Dr. Coleman is an assistant professor of pharmacy practice and director of the pharmacoeconomics and outcomes studies group at the University of Connecticut School of Pharmacy.
MD, a 73-year-old woman with a history of hypertension, high cholesterol, and diabetes, goes to her local pharmacy with a letter from her prescription insurance provider. The letter states that one of MD’s current medications, Caduet (amlodipine/atorvastatin) 10 mg/40 mg, will no longer be on the plan’s formulary this coming year and that she has the option of paying for it out-of-pocket or switching to the preferred agent(s), in this case, amlodipine 10 mg and simvastatin 80 mg each once daily.
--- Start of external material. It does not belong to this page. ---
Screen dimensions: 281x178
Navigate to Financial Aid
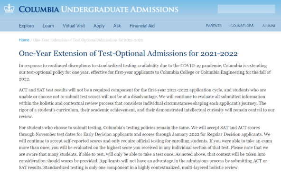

MD’s blood pressure and low-density lipoprotein (LDL) cholesterol have been at target goals for the past 1½ years. She is concerned that her care is going to be adversely affected by the medication switch. MD also tells the pharmacist that her cousin is taking pravastatin, and she is doing well. She asks if it would be possible to start pravastatin instead of simvastatin?
How should the pharmacist respond?
MK is a 76-year-old woman who was recently seen at an outpatient clinic following a fall on icy ground. She was given a bone mineral density scan and was found to have a T-score at the spine of –1.8 and at the hip of –2.6. The physician at the clinic gives her a prescription for alendronate 70 mg by mouth weekly, and she brings the prescription to the pharmacy. The pharmacist reviews MK’s profile and sees that she is also taking simvastatin 40 mg daily, lisinopril 20 mg daily, lansoprazole 30 mg daily, and calcium carbonate 500 mg plus 400 IU of vitamin D, 3 times daily. MK tells the pharmacist that she feels fine and does not understand why she should take this medication. She also asks if it is true that she has to stand up for 2 hours after she takes “bone drugs.”
What should the pharmacist tell the patient?